Autodefinido como «un joven artista gráfico de edad avanzada» esa percepción disimula con simpatía, una variada, innovadora y profusa producción apreciada por sus pares pero sin el reconocimiento generalizado del público ni el consagratorio que da el mercado, tal como sostienen Marta Dujovne y Ana Longoni en el prólogo del catálogo a la muestra «Temas Nobles».
Lolo tiene 82 años y se siente en «sala de preembarque» –como dice entre risas– y quizás por eso, pandemia mediante, aprovechó el aislamiento obligatorio para revisar los cientos de trabajos que componen su obra, desparramada en viejas publicaciones o guardada en las pobladas y desordenadas carpetas de su archivo. Entre los trabajos rescatados reapareció una historieta inédita, «Los Piratas del Orzuelo», cuyas tiras Fierro comienza a publicar ahora, acompañadas por unas notas en torno a Amengual y a su obra.
«Soy un chico de la guerra», dice el Lolo porque nació -en Marcos Juárez, provincia de Córdoba- el 30 de agosto de 1939, dos días antes de que Alemania invadiera Polonia y diera comienzo al segundo conflicto bélico mundial de la historia.

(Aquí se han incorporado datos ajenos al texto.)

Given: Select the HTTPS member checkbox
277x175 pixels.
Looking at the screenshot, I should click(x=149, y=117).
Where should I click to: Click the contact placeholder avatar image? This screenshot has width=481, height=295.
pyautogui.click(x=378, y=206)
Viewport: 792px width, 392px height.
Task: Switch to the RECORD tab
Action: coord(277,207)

Ese fue su imaginario primario: los barcos, los submarinos, los tanques y, sobre todo, los aviones, (cuyos motores ayudaba a limpiar en el aeroclub del pueblo) de los que hacía dibujos y maquetas de aeromodelismo.
Tiene la impresión de haber garabateado desde siempre. Integrante de una familia de inmigrantes ítalo-españoles, fue la parte «tana» la que fomentó su inclinación por las bellas artes: «Rafaello di Urbino, penello divino» (Rafael de Urbino, pincel divino, en referencia al pintor renacentista), decía su abuela con cariño, mientras lo miraba enchastrar cuanta superficie lisa encontrara. Tanto fue así que, hace unos meses, su hermano descubrió que los fondos de madera de los ocho cajones de un viejo ropero de la casa paterna, estaban totalmente cubiertos de trazos.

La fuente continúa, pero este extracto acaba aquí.